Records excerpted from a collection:
---

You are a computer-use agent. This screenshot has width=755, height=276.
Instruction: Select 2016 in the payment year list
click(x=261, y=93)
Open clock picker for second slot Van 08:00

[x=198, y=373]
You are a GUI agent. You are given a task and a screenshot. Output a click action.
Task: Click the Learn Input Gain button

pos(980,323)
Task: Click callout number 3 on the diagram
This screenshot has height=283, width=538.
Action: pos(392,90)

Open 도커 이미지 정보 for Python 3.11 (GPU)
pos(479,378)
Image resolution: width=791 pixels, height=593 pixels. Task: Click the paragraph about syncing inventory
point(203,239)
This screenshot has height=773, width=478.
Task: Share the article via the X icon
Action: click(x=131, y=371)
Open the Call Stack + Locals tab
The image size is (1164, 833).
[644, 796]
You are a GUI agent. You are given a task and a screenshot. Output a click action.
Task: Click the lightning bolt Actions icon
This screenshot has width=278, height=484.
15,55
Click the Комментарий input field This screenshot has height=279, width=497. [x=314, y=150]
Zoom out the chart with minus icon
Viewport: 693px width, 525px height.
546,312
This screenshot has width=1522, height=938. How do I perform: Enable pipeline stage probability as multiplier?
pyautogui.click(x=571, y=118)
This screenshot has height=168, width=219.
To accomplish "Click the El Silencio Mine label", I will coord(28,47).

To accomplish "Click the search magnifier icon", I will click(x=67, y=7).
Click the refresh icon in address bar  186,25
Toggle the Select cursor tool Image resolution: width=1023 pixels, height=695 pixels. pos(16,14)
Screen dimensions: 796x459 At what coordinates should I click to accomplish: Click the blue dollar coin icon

---

▶ [WHAT NEEDS TO BE DONE]: Each line from the one containing "The image size is (1164, 833)." to the final line above should be written out exactly; please omit the others.

▶ [RESPONSE FOR THIS EXERCISE]:
The image size is (1164, 833).
[644, 796]
You are a GUI agent. You are given a task and a screenshot. Output a click action.
Task: Click the lightning bolt Actions icon
This screenshot has width=278, height=484.
15,55
Click the Комментарий input field This screenshot has height=279, width=497. [x=314, y=150]
Zoom out the chart with minus icon
Viewport: 693px width, 525px height.
546,312
This screenshot has width=1522, height=938. How do I perform: Enable pipeline stage probability as multiplier?
pyautogui.click(x=571, y=118)
This screenshot has height=168, width=219.
To accomplish "Click the El Silencio Mine label", I will coord(28,47).

To accomplish "Click the search magnifier icon", I will click(x=67, y=7).
Click the refresh icon in address bar  186,25
Toggle the Select cursor tool Image resolution: width=1023 pixels, height=695 pixels. pos(16,14)
Screen dimensions: 796x459 At what coordinates should I click to accomplish: Click the blue dollar coin icon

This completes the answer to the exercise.